## SUPPLIED ENTRIES
Segment Open
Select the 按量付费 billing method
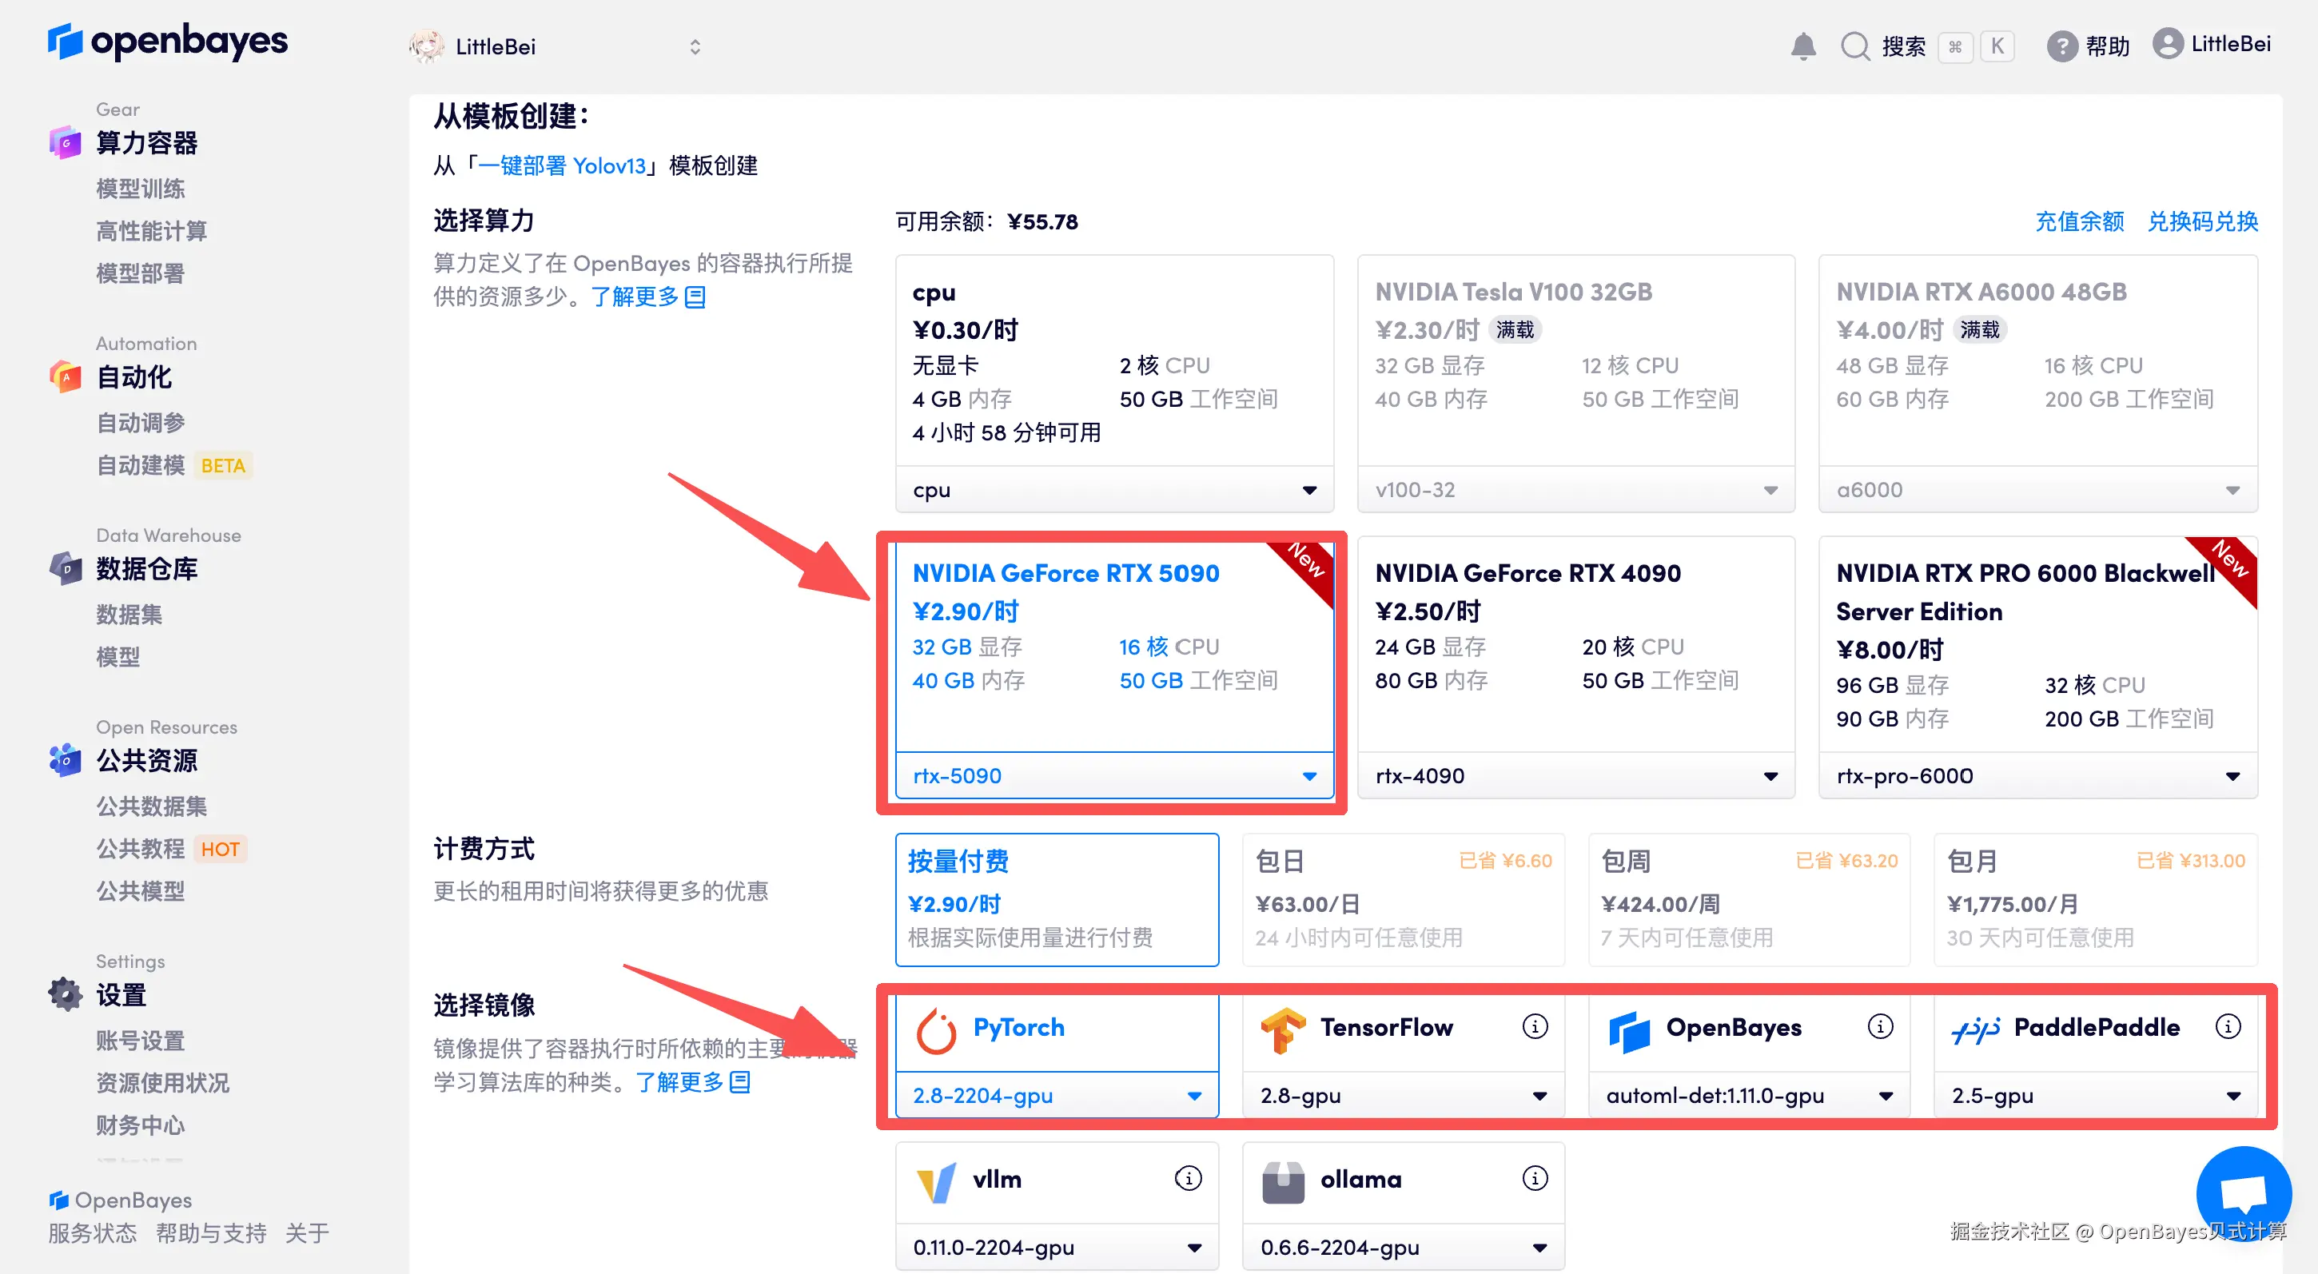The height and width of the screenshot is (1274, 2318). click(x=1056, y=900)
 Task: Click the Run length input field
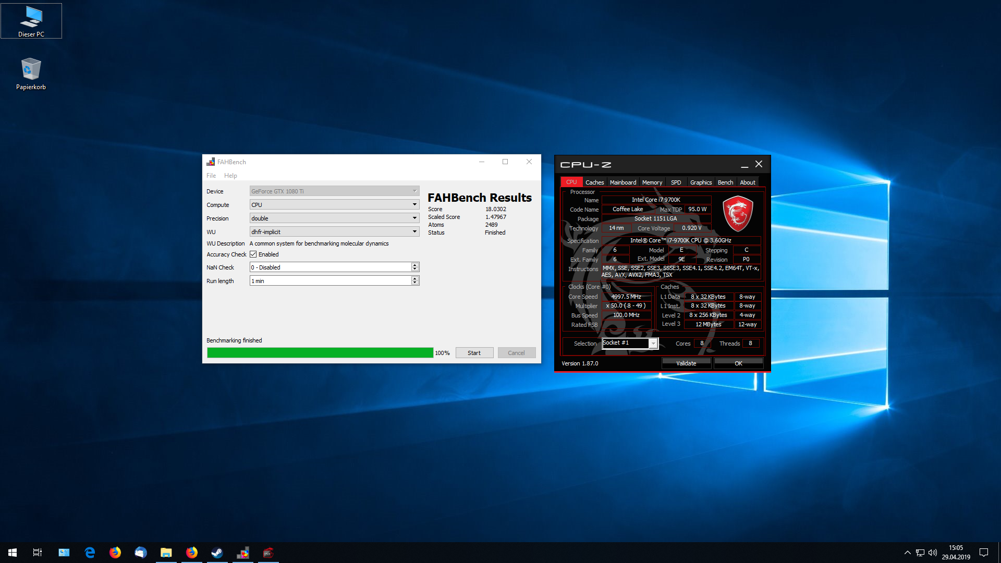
Segment Closed
Segment Open
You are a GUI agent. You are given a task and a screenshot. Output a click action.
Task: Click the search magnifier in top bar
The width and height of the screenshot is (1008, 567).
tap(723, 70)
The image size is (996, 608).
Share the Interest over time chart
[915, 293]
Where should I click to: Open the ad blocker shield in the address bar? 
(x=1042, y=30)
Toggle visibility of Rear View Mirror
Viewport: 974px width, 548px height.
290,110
Segment Closed
Segment Open
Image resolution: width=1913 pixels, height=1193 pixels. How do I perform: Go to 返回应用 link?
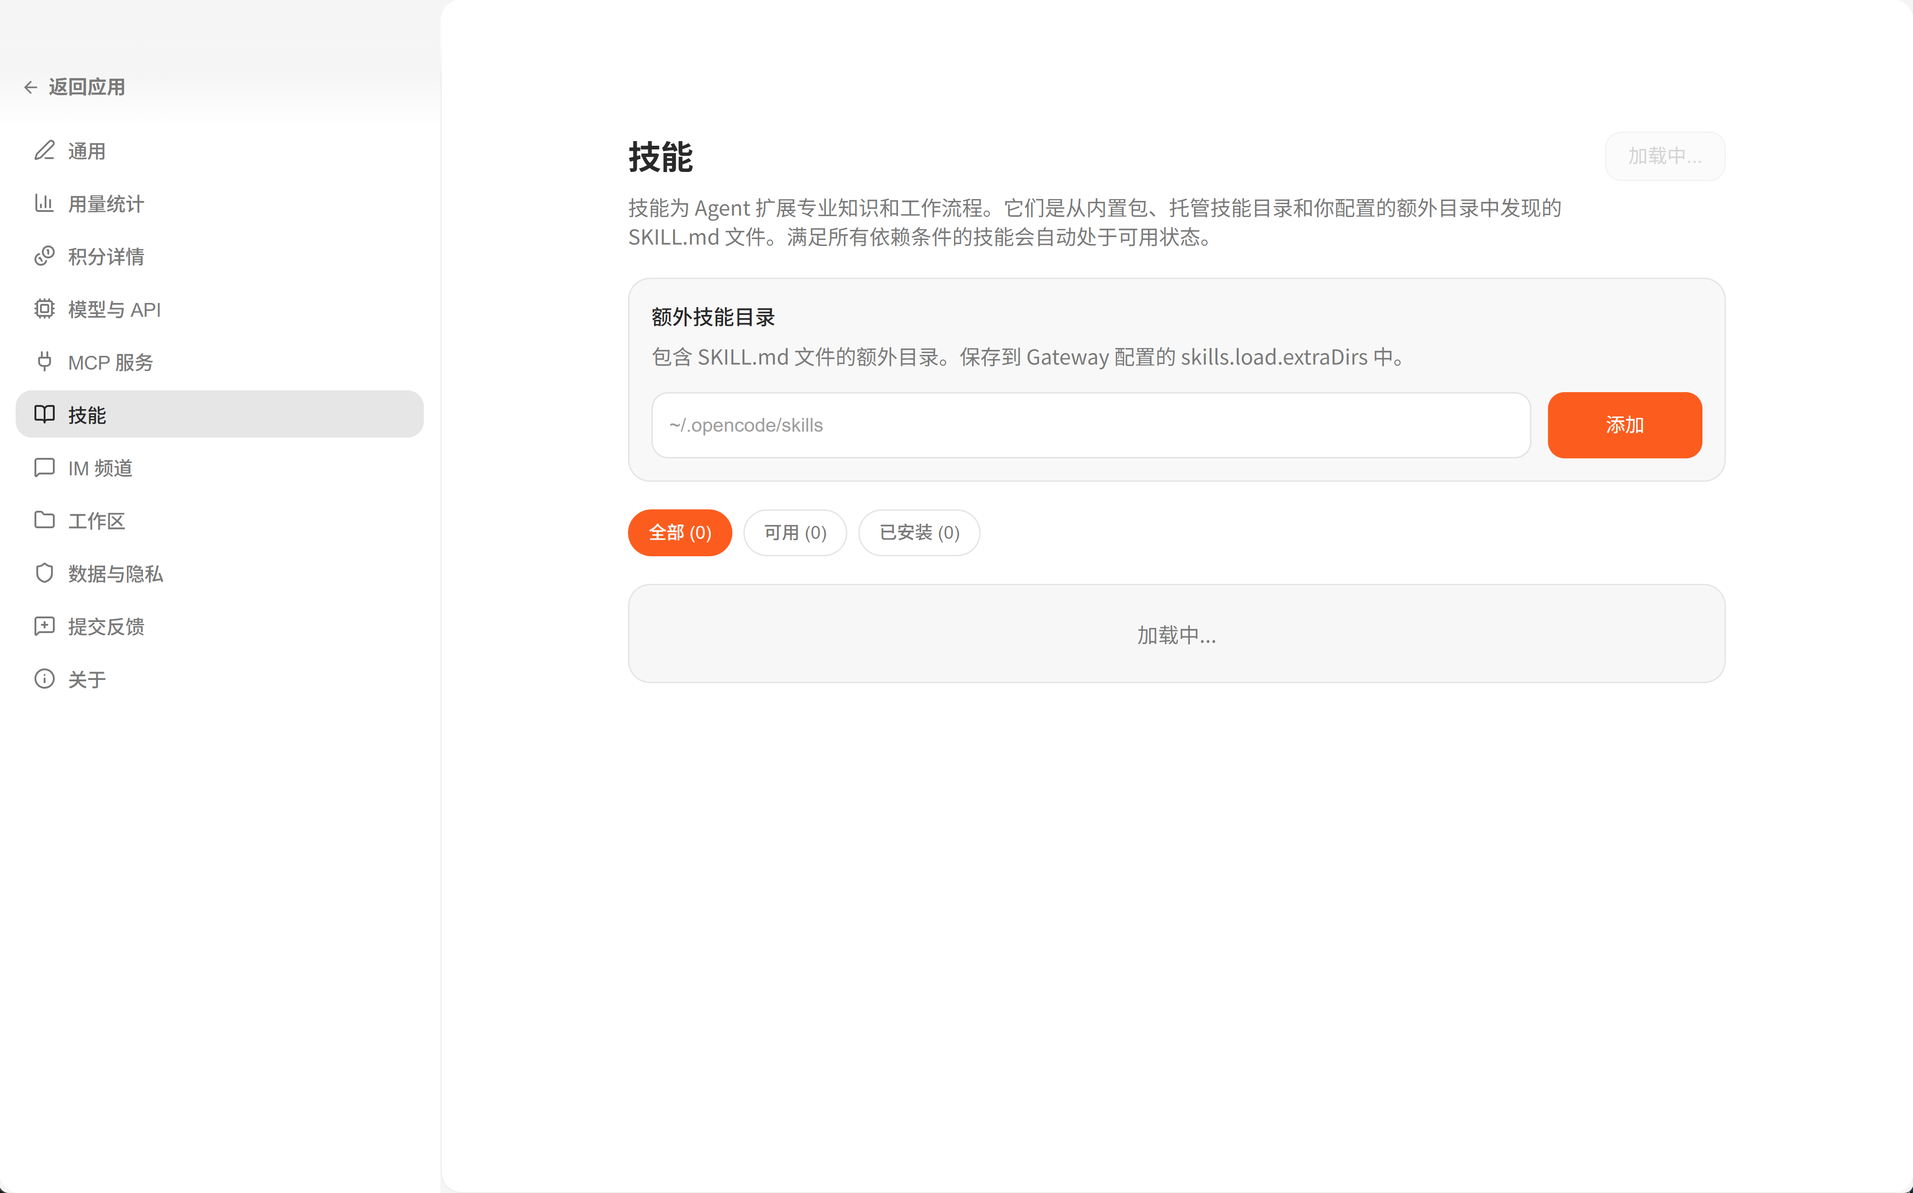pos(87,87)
Segment Closed
## EXERCISE
Beginning with the line holding "Select the 按量付费 billing method" in the material above, restate word for word each line through the line holding "Task: Click the Run length input field", and exclude pictures.

## ANSWER BOX
Select the 按量付费 billing method
The height and width of the screenshot is (1274, 2318). click(x=1056, y=900)
 Task: Click the Run length input field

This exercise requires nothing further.